Palavras terminadas em -om

Continuando com o nosso estudo dos ditongos e da nasalidade, hoje escrevo este artigo. Esta é uma dessas coisas que no início é um bocado confusa entre as minhas turmas e também opto por uma solução pouco inovadora, eu sei: decorar. Mas, por vezes, é melhor conhecermos a exceção do que a regra.

Começamos com um lembrete. Recordam-se quando grafávamos -am e quando -ão?

ESPANHOL

PORTUGUÊS

90% das vezes, nos casos em que o ditongo é tónico usamos -ão e nos casos em que é átono -am.

Canción

Canção

Ellas cantaron

Elas cantaram

Agora muita atenção! Deixamos cá uma lista de palavras que acabam em -om no português.
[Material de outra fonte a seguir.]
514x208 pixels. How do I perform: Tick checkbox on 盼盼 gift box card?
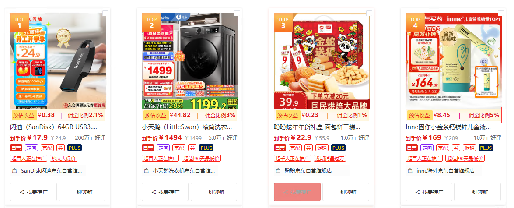369,13
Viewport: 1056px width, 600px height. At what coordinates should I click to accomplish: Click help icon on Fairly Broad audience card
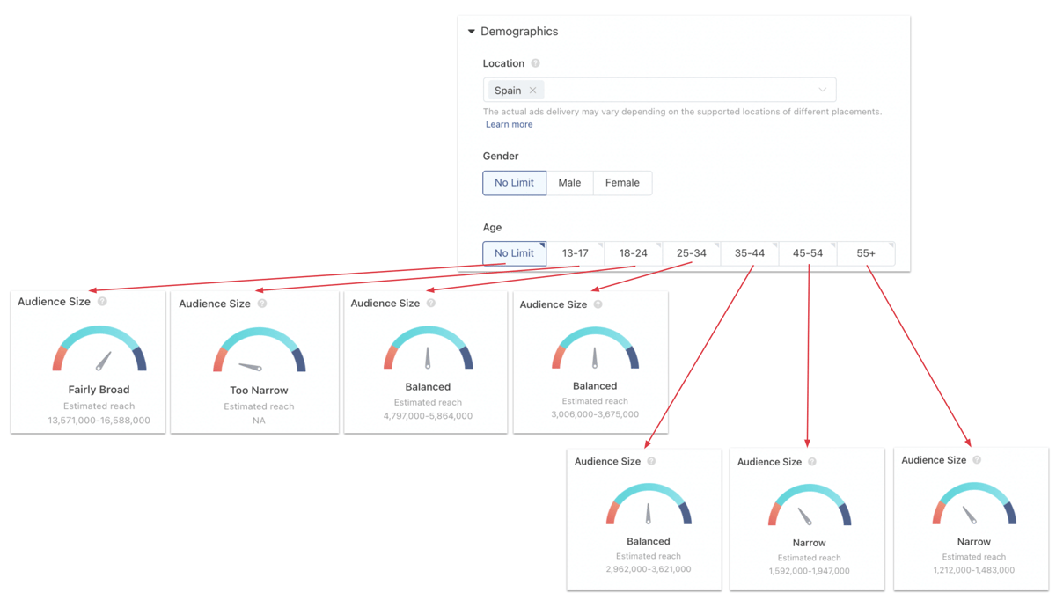point(102,302)
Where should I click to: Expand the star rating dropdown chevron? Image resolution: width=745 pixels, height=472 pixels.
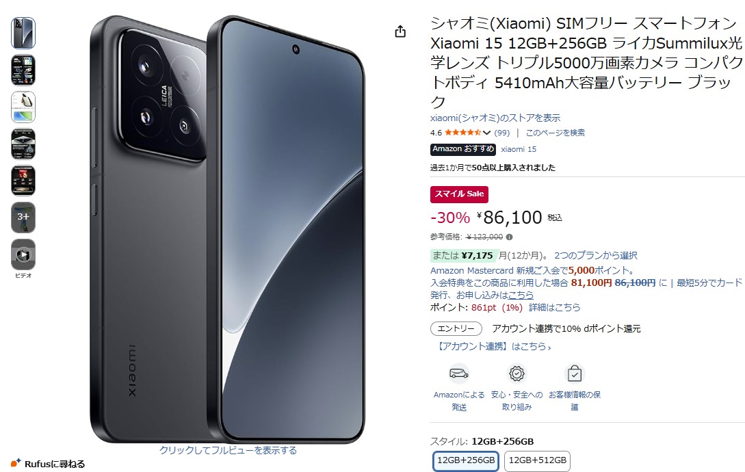click(x=486, y=133)
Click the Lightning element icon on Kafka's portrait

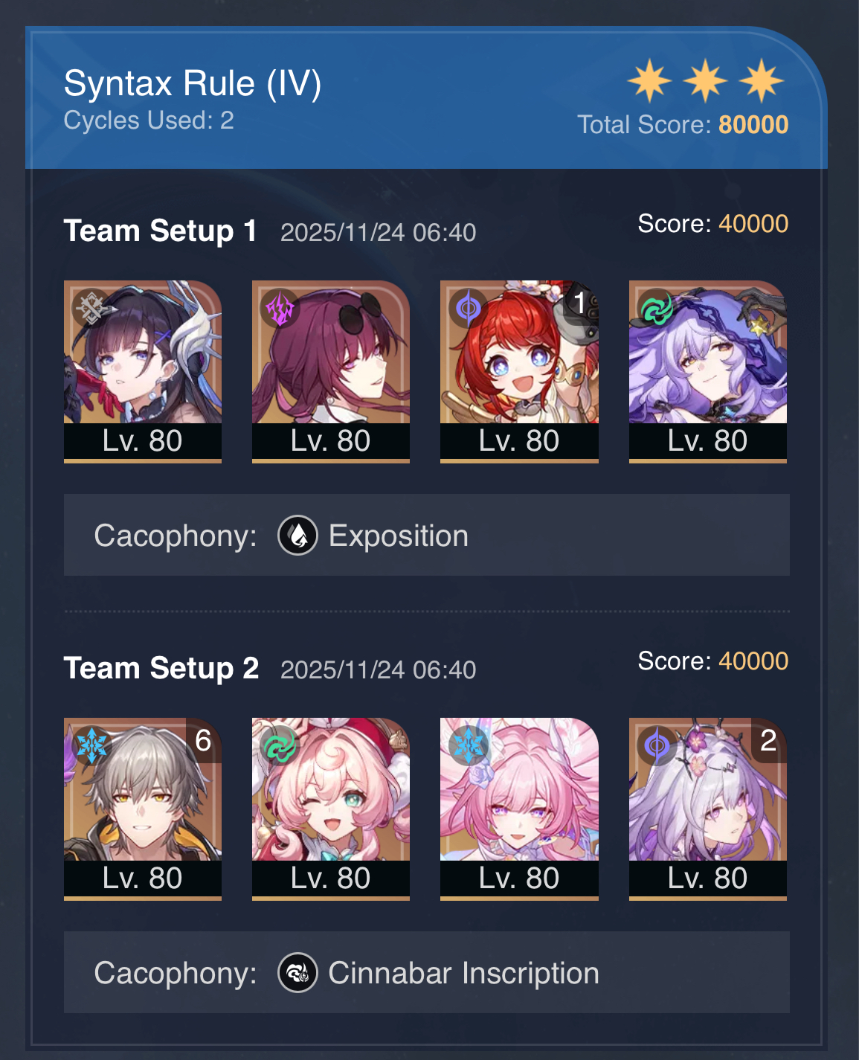[280, 307]
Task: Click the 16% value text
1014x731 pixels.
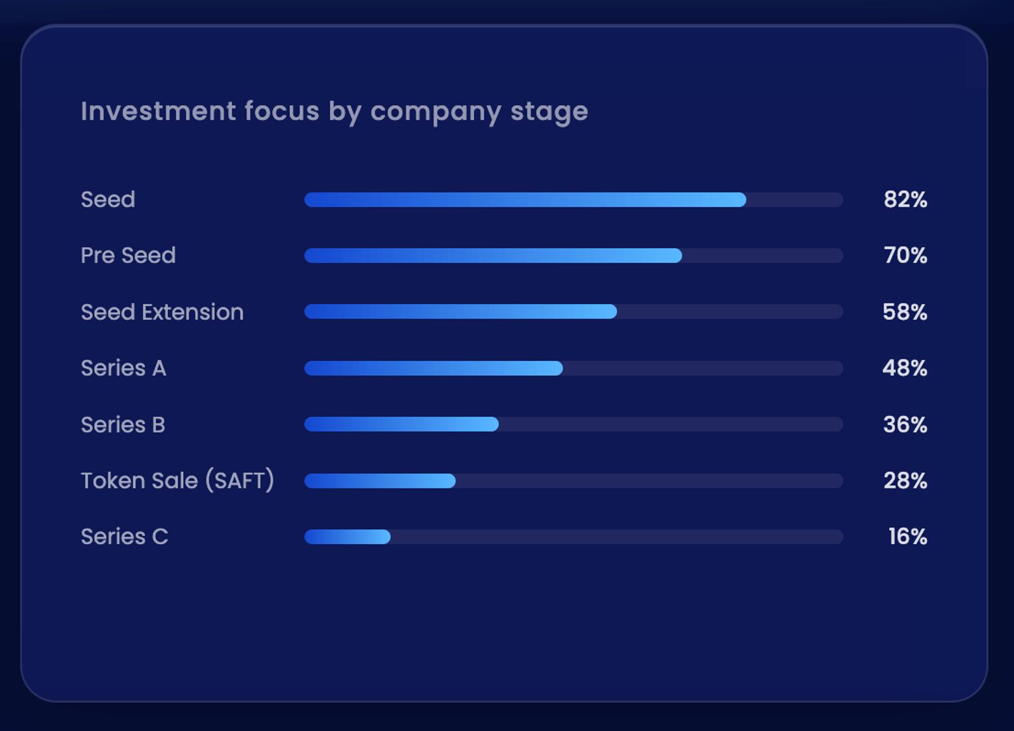Action: point(908,537)
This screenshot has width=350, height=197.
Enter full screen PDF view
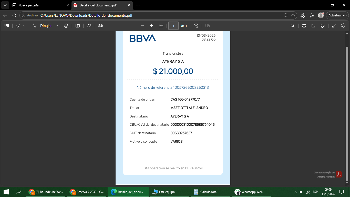[x=334, y=26]
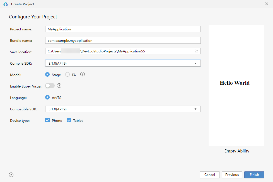This screenshot has height=182, width=273.
Task: Open Enable Super Visual help tooltip
Action: pos(59,86)
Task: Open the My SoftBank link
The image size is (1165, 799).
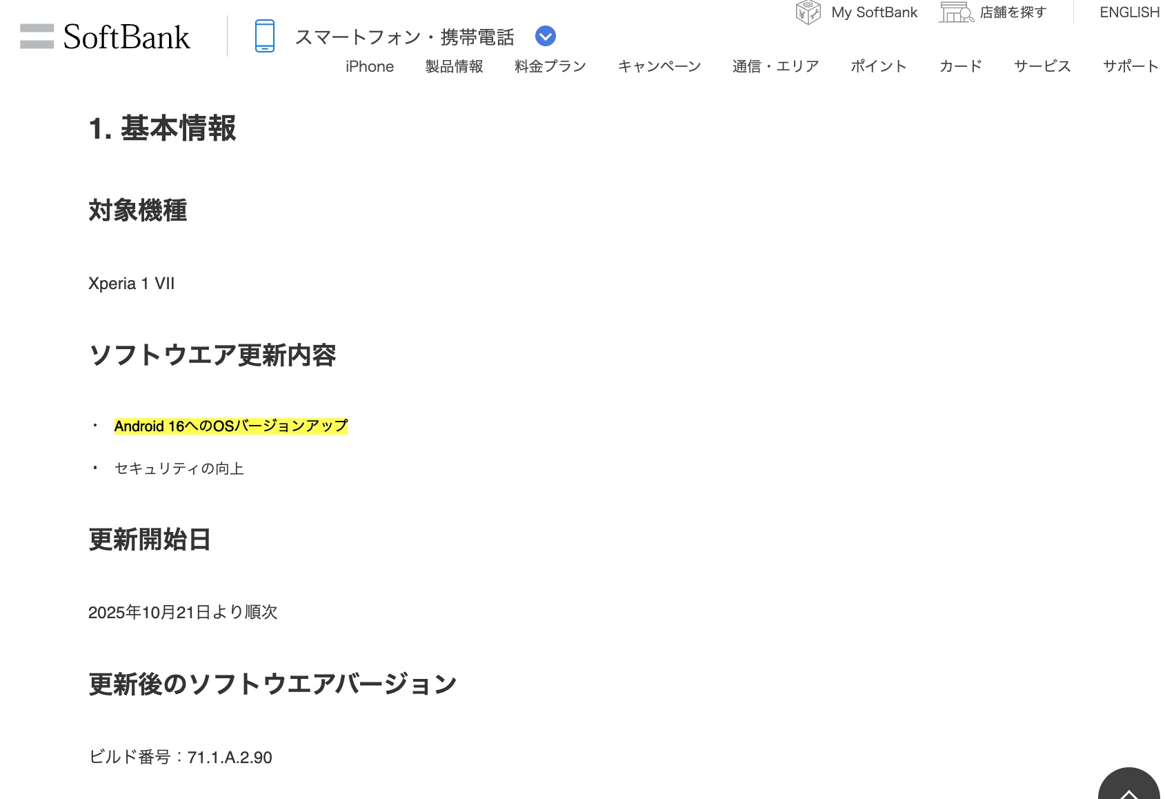Action: pyautogui.click(x=874, y=12)
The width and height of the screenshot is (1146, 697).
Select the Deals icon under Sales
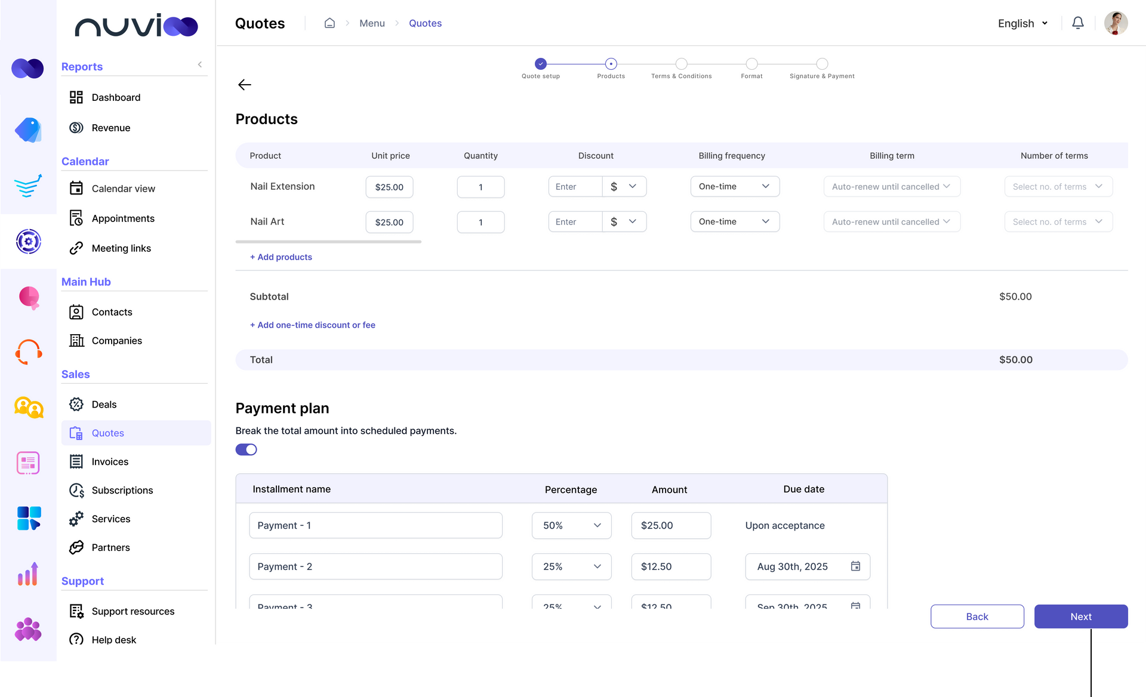coord(76,404)
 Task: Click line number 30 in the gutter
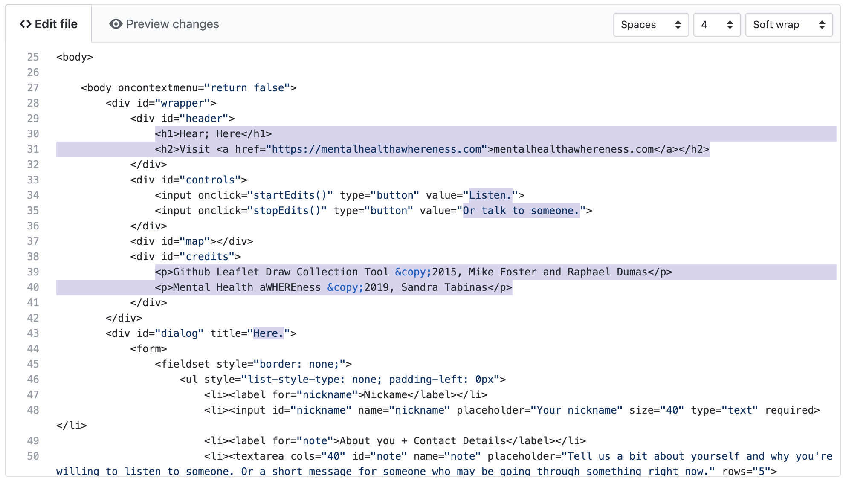coord(33,134)
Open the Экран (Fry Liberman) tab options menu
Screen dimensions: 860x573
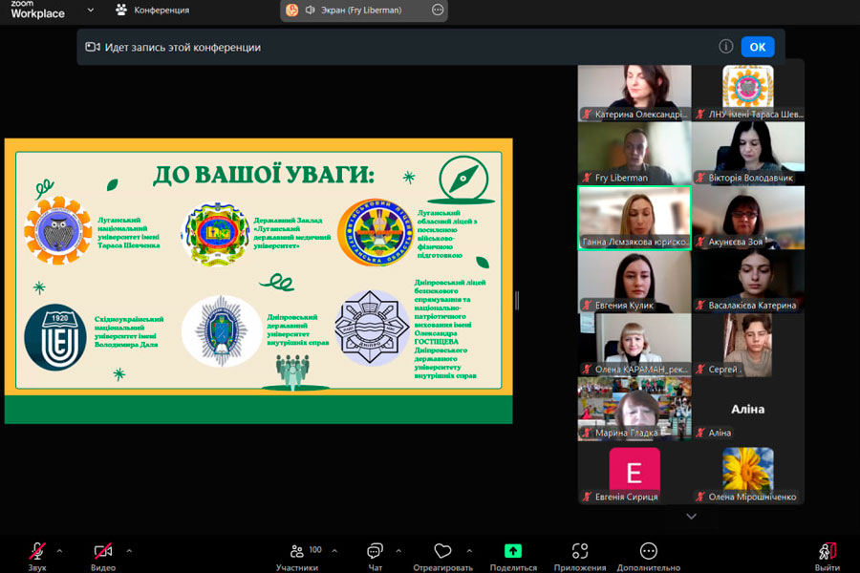coord(438,10)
Esta grafia é bastante infrequente, portanto, é melhor decorar e recordarmos que -ão e -am são terminações muito mais comuns.

  • bom

  • com

  • dom (dávida, talento) e Dom (título honorífico)

  • som (e os seus derivados: semitom, infrassom, destom…)

  • tom (e os seus derivados: meiotom, semitom…)

  • garçom (Br)/ empregado de mesa (Pt)

  • batom

  • bombom

  • pompom

  • edredom (também edredão)

Querem ouvir um bocado de funk brasileiro? esta é uma canção da Ludmilla. Quantas palavras com -om conseguem encontrar?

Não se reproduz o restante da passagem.